Requisitos da tarefa
Escreva a continuação do texto sobre o uso da palavra “golpe” para a deposição de Dilma Rousseff, começando logo depois da última frase do trecho.

Trecho

■ ■ ■ ■ ■ ■ ■

A imprensa da burguesia, que passou os últimos anos assustando a população com o espectro de um golpe de Estado, levantou-se em bloco desde que o presidente Lula usou o mesmo termo para referir-se à deposição de Dilma Rousseff. A turma que engendrou a façanha em 2016 – com STF, com tudo – e que se arvora em defensora contumaz da “democracia” não admite ser equiparada aos “terroristas” apoiadores de Bolsonaro. A palavra “golpe” é problemática para os democratas de araque porque põe às claras a ruptura das regras do “jogo democrático” que tanto dizem querer preservar.
O colunista Camilo Aggio, da revista Carta Capital, apresentado como professor e pesquisador da Universidade Federal de Minas Gerais e PhD em Comunicação e Cultura Contemporâneas, lembra-nos em detalhes o momento em que o próprio protagonista do episódio, Michel Temer, usou a palavrinha capciosa para descrevê-lo:
Foi em 16 de setembro de 2019, no programa Roda Viva da TV Cultura, que Michel Temer disse: “Eu jamais apoiei ou fiz empenho pelo golpe”. Na plateia, espantava-se o jornalista Ricardo Noblat, um dos maiores entusiastas da armação golpista e desgraçada.

■ ■ ■ ■ ■ ■ ■

Registros exibidos
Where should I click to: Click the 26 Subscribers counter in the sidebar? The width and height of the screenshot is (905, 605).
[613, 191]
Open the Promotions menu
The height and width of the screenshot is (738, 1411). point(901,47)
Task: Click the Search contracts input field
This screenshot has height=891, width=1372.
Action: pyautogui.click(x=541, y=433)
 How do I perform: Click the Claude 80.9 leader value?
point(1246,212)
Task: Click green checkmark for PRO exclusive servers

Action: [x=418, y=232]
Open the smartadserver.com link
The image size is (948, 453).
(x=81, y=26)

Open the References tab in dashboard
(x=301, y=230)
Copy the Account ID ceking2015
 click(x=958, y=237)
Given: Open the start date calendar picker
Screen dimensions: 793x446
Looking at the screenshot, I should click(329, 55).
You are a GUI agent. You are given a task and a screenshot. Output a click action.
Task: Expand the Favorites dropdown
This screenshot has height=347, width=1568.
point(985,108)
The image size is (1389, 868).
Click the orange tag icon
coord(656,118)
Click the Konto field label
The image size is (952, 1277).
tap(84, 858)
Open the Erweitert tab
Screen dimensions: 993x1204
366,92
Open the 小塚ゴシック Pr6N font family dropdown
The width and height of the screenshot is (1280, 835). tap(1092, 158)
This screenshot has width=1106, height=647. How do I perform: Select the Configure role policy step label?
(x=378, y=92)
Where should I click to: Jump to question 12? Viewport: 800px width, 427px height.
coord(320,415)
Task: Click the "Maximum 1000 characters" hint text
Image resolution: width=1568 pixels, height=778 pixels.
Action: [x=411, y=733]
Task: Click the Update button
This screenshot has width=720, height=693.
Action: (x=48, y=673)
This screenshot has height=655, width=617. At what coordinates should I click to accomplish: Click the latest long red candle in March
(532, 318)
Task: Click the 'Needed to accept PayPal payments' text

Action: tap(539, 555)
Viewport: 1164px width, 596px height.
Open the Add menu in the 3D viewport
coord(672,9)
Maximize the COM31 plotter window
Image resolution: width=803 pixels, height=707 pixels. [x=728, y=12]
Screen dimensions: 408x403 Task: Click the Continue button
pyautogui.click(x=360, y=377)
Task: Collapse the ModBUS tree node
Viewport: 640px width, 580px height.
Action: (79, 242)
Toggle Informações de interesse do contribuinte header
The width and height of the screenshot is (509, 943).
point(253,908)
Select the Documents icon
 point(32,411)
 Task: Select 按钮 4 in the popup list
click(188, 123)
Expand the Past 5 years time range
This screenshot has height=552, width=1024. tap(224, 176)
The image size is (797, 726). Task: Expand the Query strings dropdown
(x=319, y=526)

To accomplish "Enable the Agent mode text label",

■ ■ ■ ■ ■ ■ ■

Resposta da tarefa
Segundo esse professor, no entanto, mesmo tendo sido golpe, essa “velha” questão não deveria ser desenterrada porque não seria estratégico no ambiente virtual, donde a conclusão de que o governo Lula seria “analógico” num mundo “digital”. Independentemente das explicações do especialista, o fato a considerar é que mesmo as publicações consideradas mais à esquerda, ainda que por caminhos diversos, acabam fazendo coro com a burguesia.
Na Folha de São Paulo, a coisa é bem mais explícita. Os colunistas mais bem pagos agem como uma espécie de orquestra: cada um a seu modo discute o tema sob o mesmo diapasão, sem nenhuma nota dissonante. Um deles, aliás, escreveu um texto intitulado “Língua livre”, que, a julgar pelo primeiro parágrafo, parecia ser mais uma das frequentes e já repetitivas críticas aos gramáticos “prescricionistas” [sic], que tentam “aguilhoar [a língua] a regras, mas [cuja] autoridade não vai muito além das provas de português”.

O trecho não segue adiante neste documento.